Lalantha Leelarathna, Ph.D., from Manchester University NHS Foundation Trust in the United Kingdom, and colleagues conducted a multicenter, randomized controlled trial involving participants with type 1 diabetes and glycated hemoglobin levels between 7.5 and 11.0 percent to examine the efficacy of intermittently scanned continuous glucose monitoring versus participant monitoring of blood glucose levels with fingerstick testing. One hundred fifty-six participants were randomly assigned to the intervention or fingerstick testing (78 and 78 participants, respectively).

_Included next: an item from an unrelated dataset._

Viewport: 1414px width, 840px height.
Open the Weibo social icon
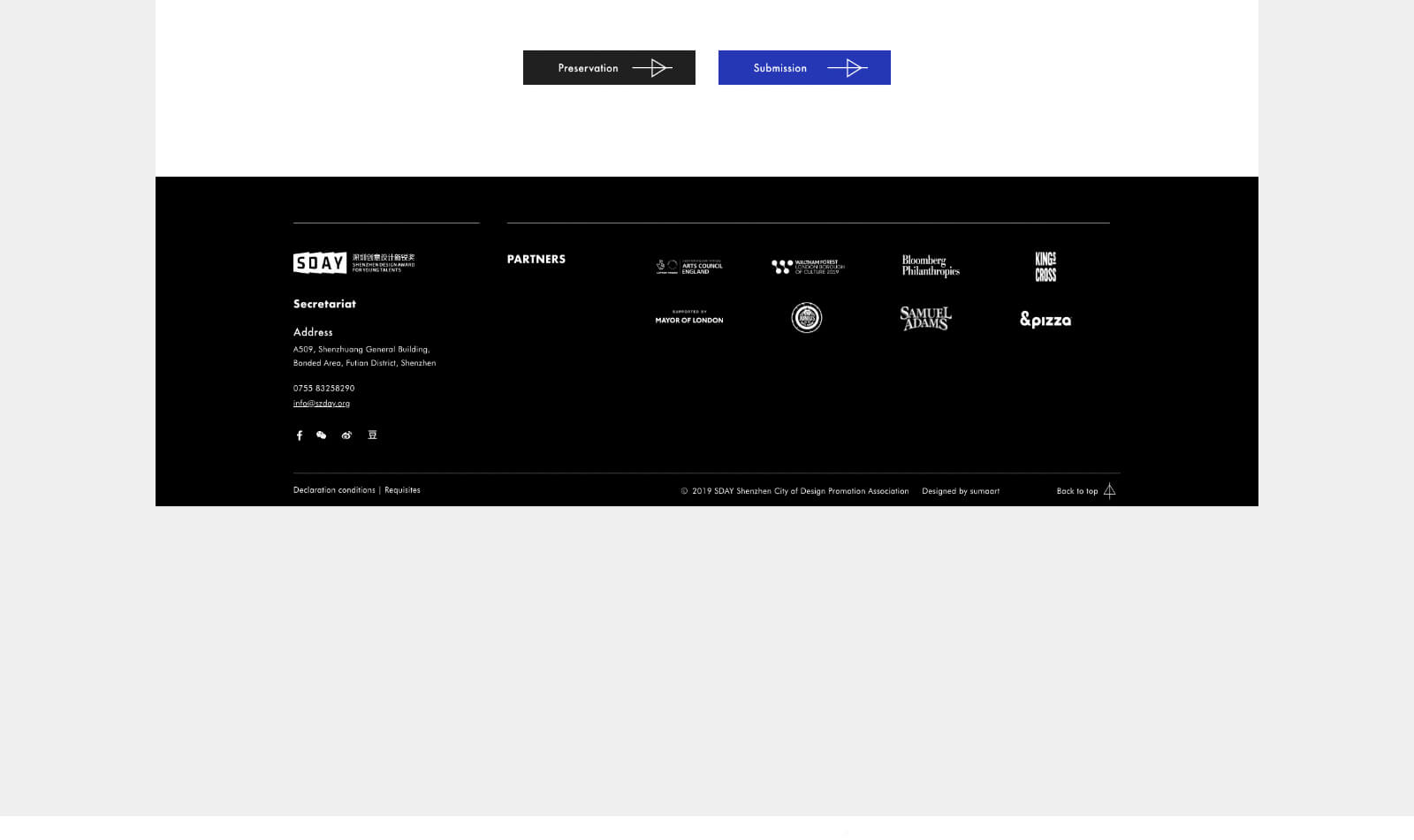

The researchers found that the mean baseline glycated hemoglobin level was 8.7 ± 0.9 and 8.5 ± 0.8 in the intervention and usual-care groups, respectively, and the levels decreased to 7.9 ± 0.8 and 8.3 ± 0.9 percent, respectively, at 24 weeks (adjusted mean between-group difference, −0.5 percentage points). Compared with the usual-care group, in the intervention group, the time per day that the glucose level was in the target range was 9.0 percentage points higher or 130 minutes longer; furthermore, in the intervention group, time spent in a hypoglycemic state was 3.0 percentage points lower or 43 minutes shorter.
"The benefit with respect to glycated hemoglobin levels was robust in a range of sensitivity analyses, including imputations under plausible missing-at-random and missing-not-at-random assumptions," the authors write.
Several authors disclosed financial ties to the pharmaceutical and medical device industries.